Quindi quello che sta emergendo a Salerno e in generale quello che a volte si è detto di sentenze ribaltate a causa di giudici corrotti sono episodi limitati? Non minano la possibilità di fare giustizia? “Una situazione del genere estesa impropriamente a regola sarebbe patologica e al momento non ci sono elementi per poter affermare una cosa del genere. Personalmente negli anni di servizio in Calabria non ho avuto sentore di aggiustamenti ma di valutazioni superficiali o non conformi alla legge, altrimenti lo avrei denunciato. Ho impugnato decine e decine di sentenze ottenendo in un numero elevato di casi riforme nelle sedi superiori, e ricordo che in alcuni casi la Corte di Cassazione ritenne di trasmettere gli atti al titolare dell’azione disciplinare, ma non ho mai saputo l’esito ; nella mia carriera a volte ho avuto l’impressione di pressioni esterne, ma il caso di Tela del Ragno è proprio la dimostrazione che ciò nonostante si può fare giustizia. Dipende sempre e solo da noi”

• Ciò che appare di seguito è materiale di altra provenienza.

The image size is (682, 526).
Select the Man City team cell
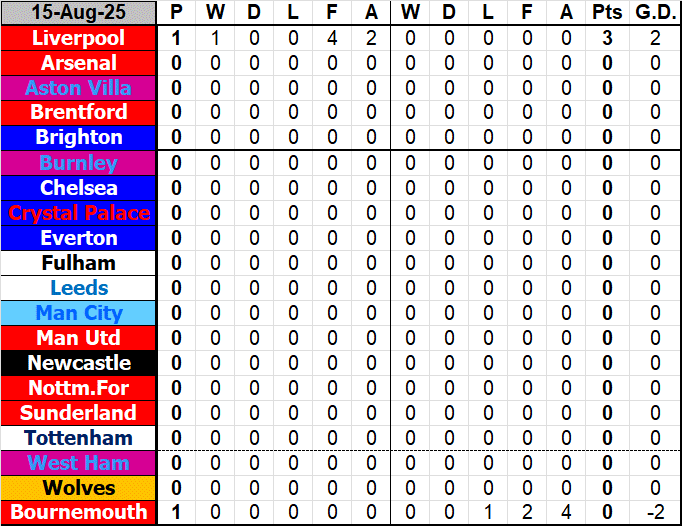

Un ultimo aspetto rimane da chiarire sul quale questa indagine può fare da lezione. Spesso si sente dire che non ci sono sufficienti strumenti, che sarebbero necessari più mezzi o strumenti. È vero quindi che il codice non è più capace di intercettare il nuovo sviluppo del crimine organizzato? “Che la criminalità organizzata, camaleontica com’è, abbia cambiato modus operandi è innegabile. C’è anche da dire che comunque l’omicidio, l’aggressione violenta era e rimane una estrema ratio del tutto valida e possibile per regolare i contrasti interni e non solo. In generale penso che gli strumenti li abbiamo e nel tempo sono stati incrementati soprattutto nell’aggressione ai patrimoni; questa è una strada che ritengo molto utile. Magari fa meno notizia dell’arresto, ma sotto alcuni punti di vista è anche più incisiva perché depotenzia i clan. Inoltre per rimanere sul caso di discussione: questa indagine è stata fatta con pochi mezzi, ma tanta pazienza, impegno continuo e pochi uomini validi e leali, un luogotenente dei Carabinieri di Paola, prezioso conoscitore di area e archeologo giudiziario, un esperto, scrupoloso e dannatamente intelligente luogotenente del ROS, un maresciallo e un brigadiere pazienti tessitori, e l’infaticabile personale della mia scorta, a cui va tutto il mio ringraziamento”.
Ci sono stradine percorribili in Calabria, sentieri stretti, nascosti, impervi. Come sui massicci calabresi. Occorre attenzione e pazienza e piano piano i sentieri poco battuti entrano a far parte del paesaggio e dell’ordine naturale delle cose.